El viajero y escritor Norman Lewis, en su libro de viajes por Indochina titulado A Dragon Apparent (1951), fue de los primeros en hablar de la belleza de sus pagodas.

Llegué casi al anochecer, entre el rumor de las aguas que envuelven a esta aldea que parece una isla rodeada por cuatro ríos. Los mantras de la tarde se habían callado, pero todavía podía olerse el incienso y palparse el calor del final del verano. Los niños jugaban en la calle y el mercado de noche se preparaba para recibir a los turistas de paso, que se movían con la cadencia apresurada del viajero occidental que considera que un lugar tan pequeño no necesita más de dos días de visita. Yo había venido para quedarme, al menos durante una semana.

Así pude observar, permanecer y entrar en la forma de vida de este pequeño paraíso, que se levanta poco antes del amanecer, cuando los monjes salen a la calle a pedir limosna, y se acuesta con el sol, entre rezos y plegarias.

En Luang Prabang encontré el culto budista integrado en la cotidianeidad y oficiado en el marco de unos templos históricos y monumentales que seguían vivos, no convertidos en reliquias o en museos aptos para la visita turística, como en otros puntos de Asia. Los monjes permitían compartir ceremonias y ser observados en pleno culto, siempre que hubiera un respetuoso silencio y se siguieran normas básicas como descalzarse al entrar en los templos y mantener una actitud considerada.

La primera pista que detecté en relación con la desaceleración fue la cadencia de los movimientos de los monjes, pues sus cuerpos parecían estar detenidos en la meditación y se movían como lo hacen las palmeras cuando el viento las mece.

Me recordaban la cadencia del tao, el ritmo que establece la naturaleza, tal como la entiende esta antigua forma de sabiduría china. Siguiendo el tao o el modo de ser de la naturaleza, alcanzas un estado de ánimo semejante a lo natural.

Este concepto de naturalidad que yo veía en los monjes de Luang Prabang se conoceen China como wu wei, que podría traducirse como «no hacer nada», algo que asociamos comúnmente con la meditación. Craso error, porque el wu wei es un equilibrio dinámico, un reposo para comprender con atención, un vacío de la mente para percibir completamente, una comprensión del todo desde la no acción. Un lugar en el que la sombra del pensamiento, que media entre el estímulo y la acción, desaparece. Esta es una de las claves para meditar que los monjes practican diariamente hasta alcanzar la perfección.

Desde el exterior, allí donde casi siempre estamos los modernos hombres civilizados, parece no suceder nada, pero internamente, están captando todo aquello que a nosotros se nos escapa.
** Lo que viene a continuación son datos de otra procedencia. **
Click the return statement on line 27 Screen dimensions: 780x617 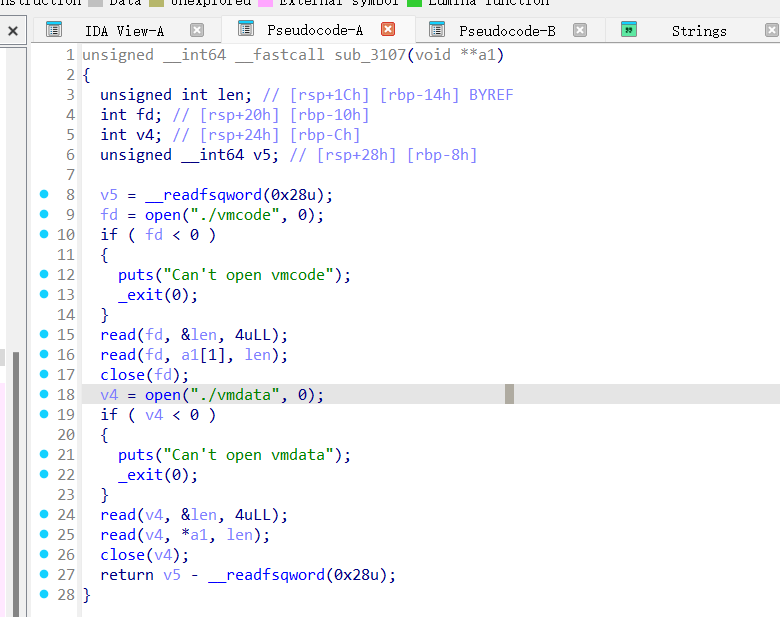tap(126, 574)
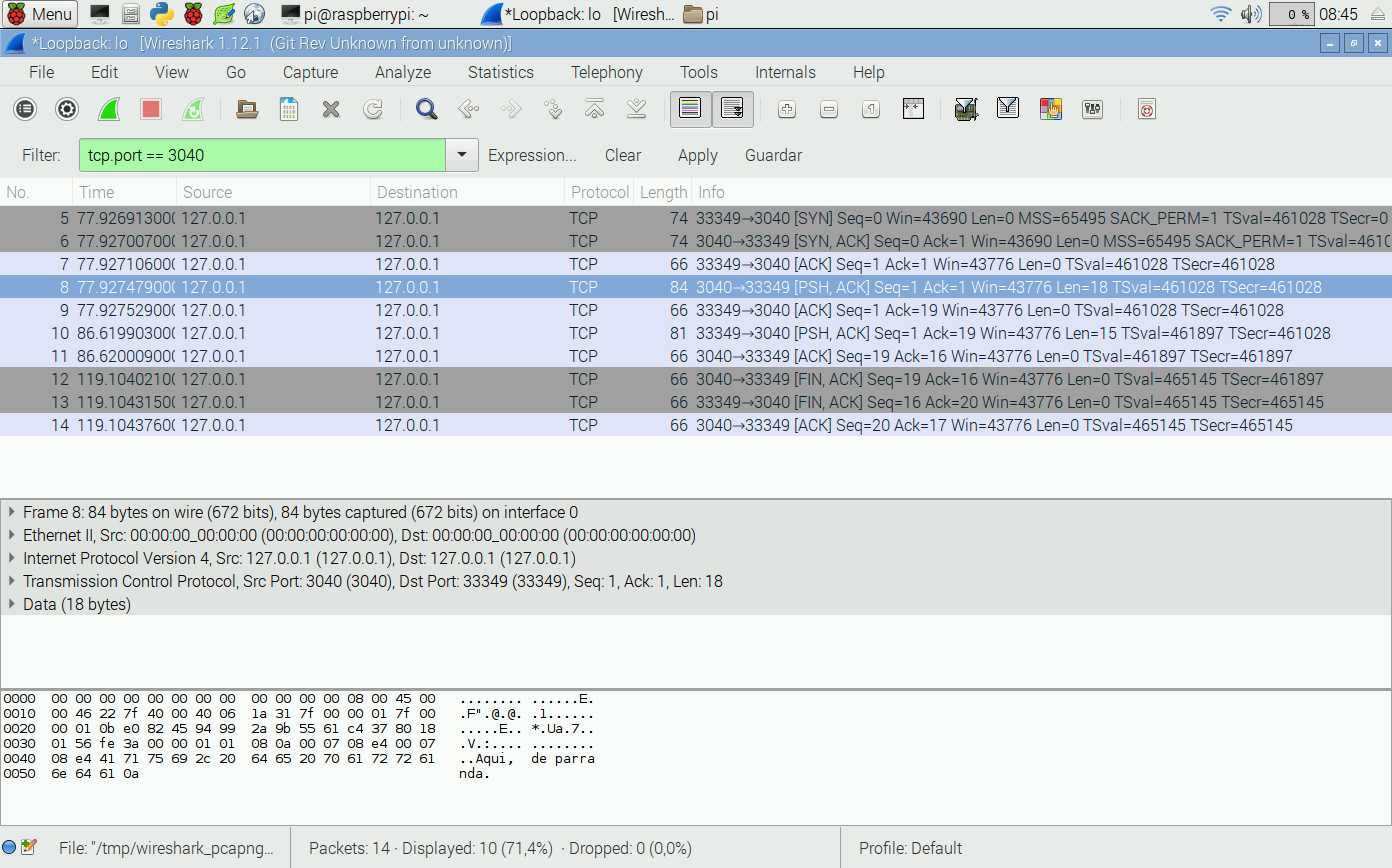
Task: Click the Expression... button
Action: coord(532,155)
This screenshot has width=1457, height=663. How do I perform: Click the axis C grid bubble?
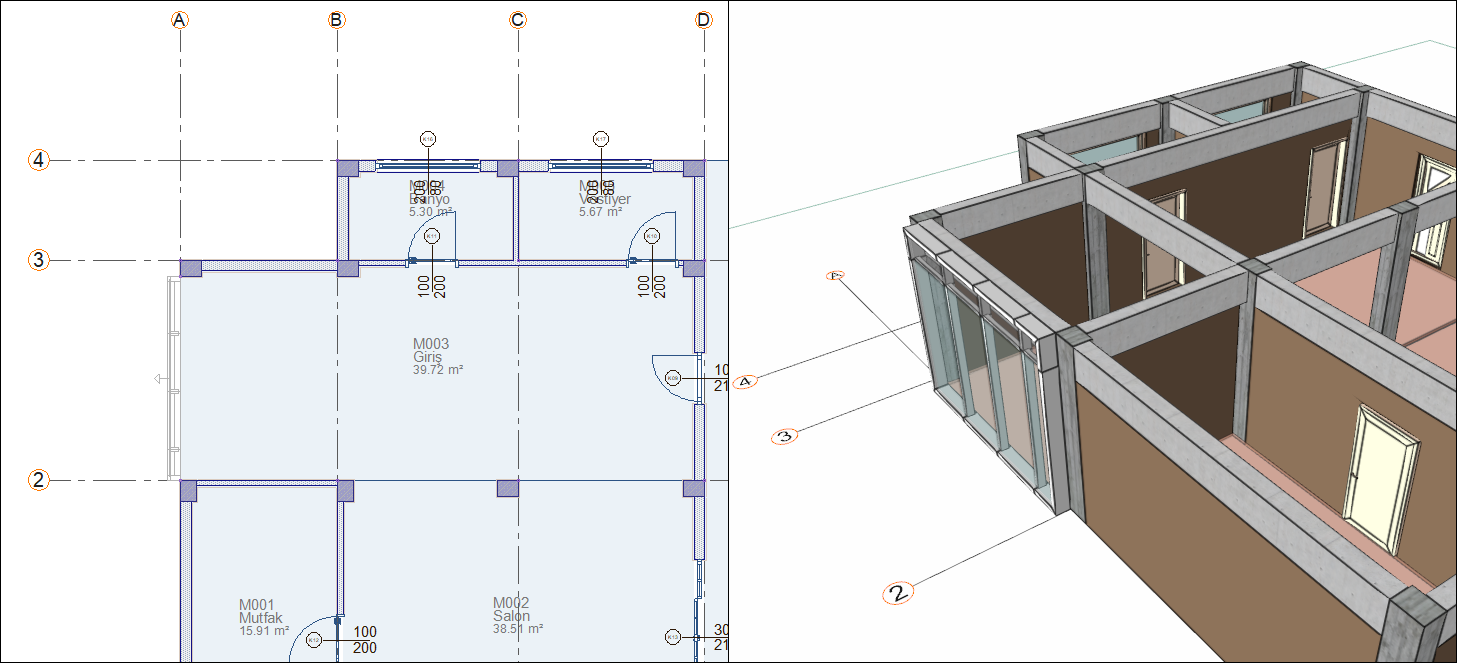pos(517,20)
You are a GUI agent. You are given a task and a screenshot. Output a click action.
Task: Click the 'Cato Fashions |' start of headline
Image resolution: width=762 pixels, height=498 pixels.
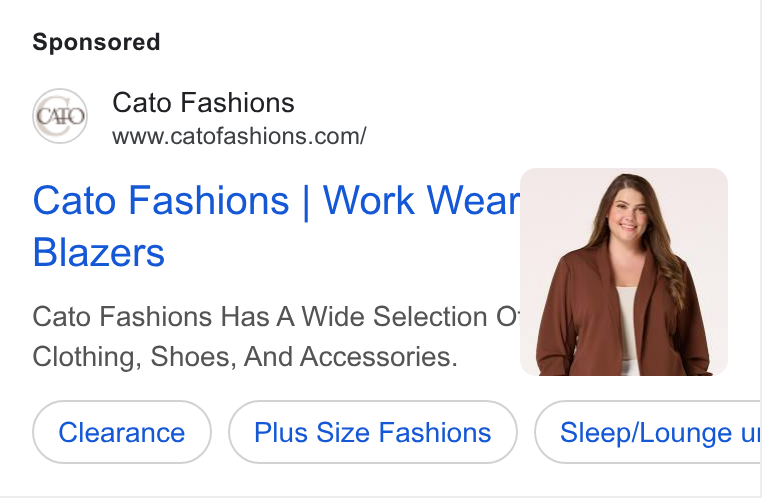[171, 200]
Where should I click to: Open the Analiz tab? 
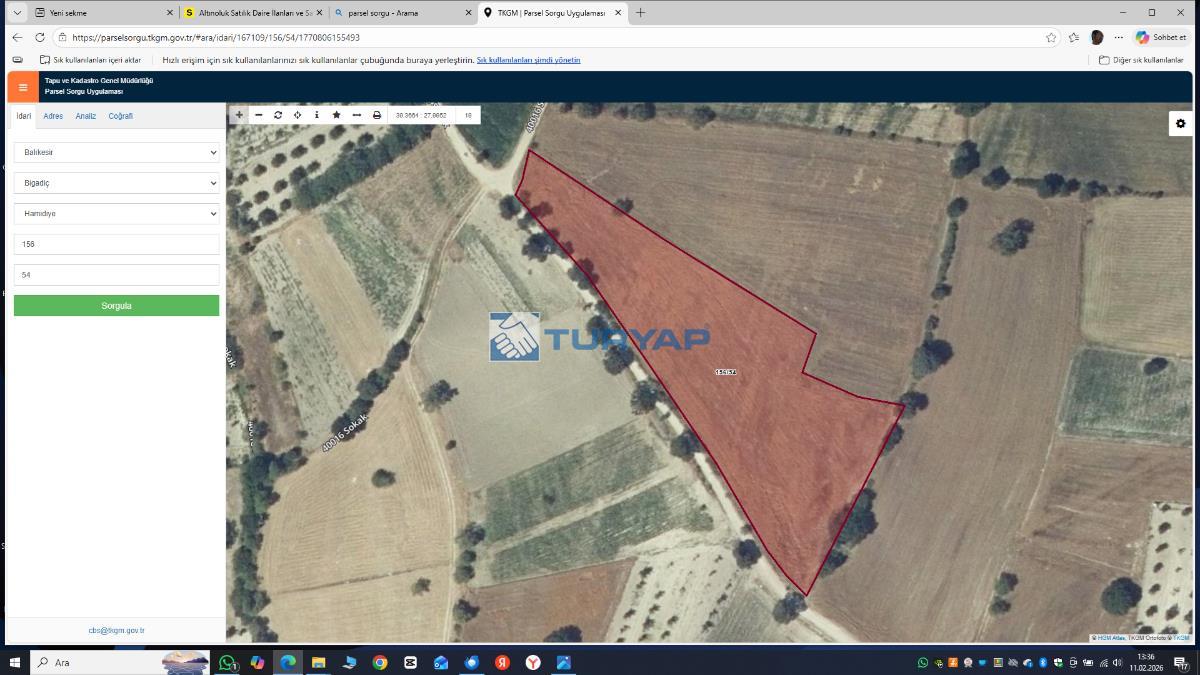coord(86,116)
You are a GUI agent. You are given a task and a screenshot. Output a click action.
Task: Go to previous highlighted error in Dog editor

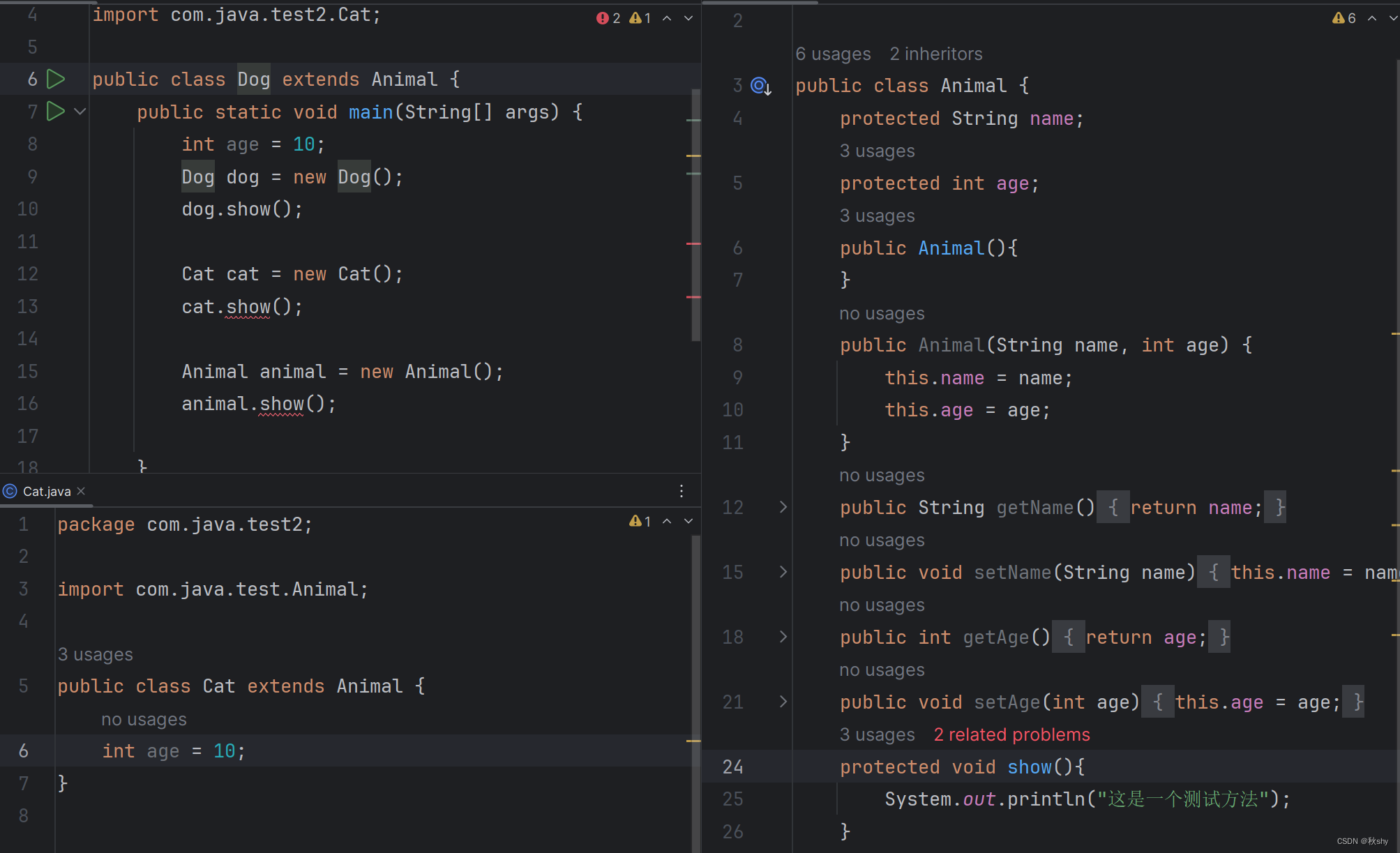click(668, 18)
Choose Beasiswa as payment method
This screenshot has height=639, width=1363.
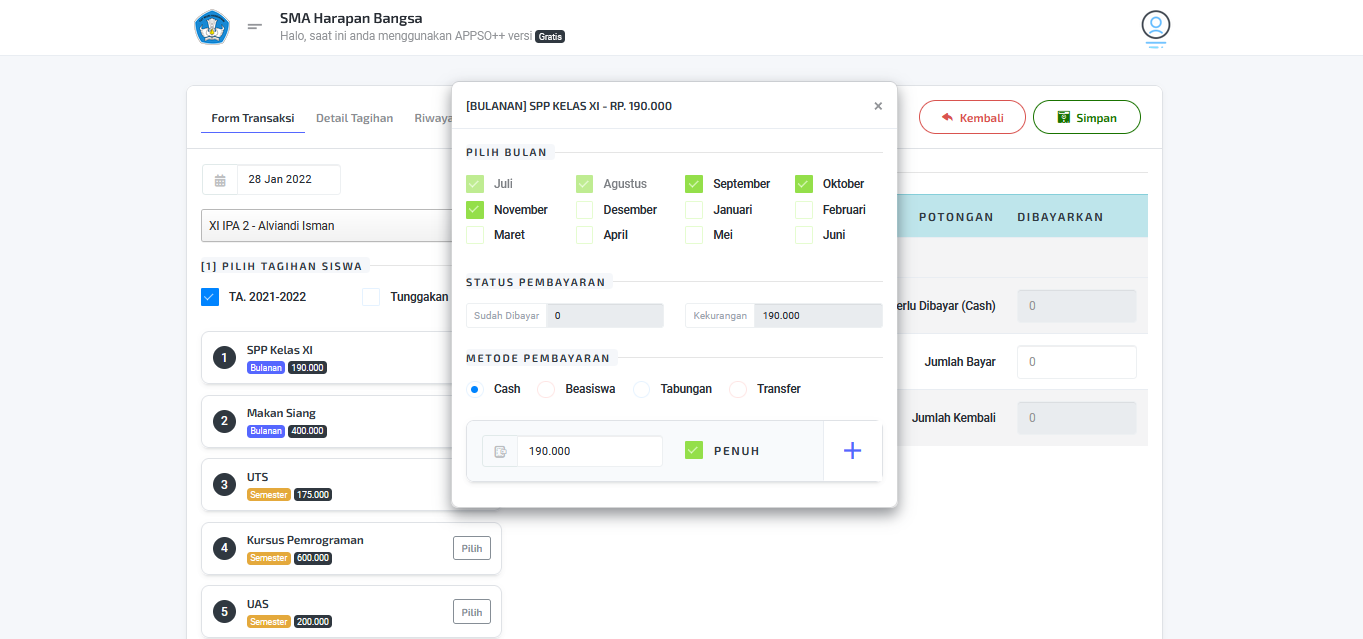(x=546, y=389)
Pueden ser las armonías sutiles de la naturaleza como plantea el taoísmo o la mirada íntima hacia tu dios interior del budismo.

Chuang Tsé, el gran filósofo chino taoísta que vivió en el siglo IV a.C., cuando habla del wu wei nos dice:

«La mente del sabio por estar en reposo deviene espejo del universo, espectáculo de toda la creación.

Reposo, tranquilidad, quietud y naturalidad son los niveles del universo, la perfección última del Tao.»

Vuelvo a los monjes y escucho sus mantras, prestando atención a la sonoridad de unas palabras que no comprendo, pero cuya lenta cadencia apacigua mi estado de ánimo. Nada parece romper la armonía de un entorno que transcurre a un ritmo parecido al de las aguas del río Mekong. Suave, constante y fuerte.

Una tarde subí a la colina principal de Luang Prabang para visitar su templo y contemplar las vistas panorámicas de toda la región que desde ahí se divisan.

Con una terrible humedad, los ciento noventa escalones, solo podían ser superados a bajas revoluciones y a un ritmo constante. Una vez en la cima, las vistas parecían sacadas de un cuadro simbolista, con paisajes como los de Gustave Moreau, aquellos que recuerdan acuarelas japonesas, con colinas fantasmagóricas entre el vapor de las aguas del río fusionándose con las nubes. De pronto, el crepúsculo irrumpió para llenar de un color morado todo el cielo y los cientos de turistas quedamos paralizados, incapaces de hacer una fotografía durante unos preciosos segundos en los que el tiempo se detuvo.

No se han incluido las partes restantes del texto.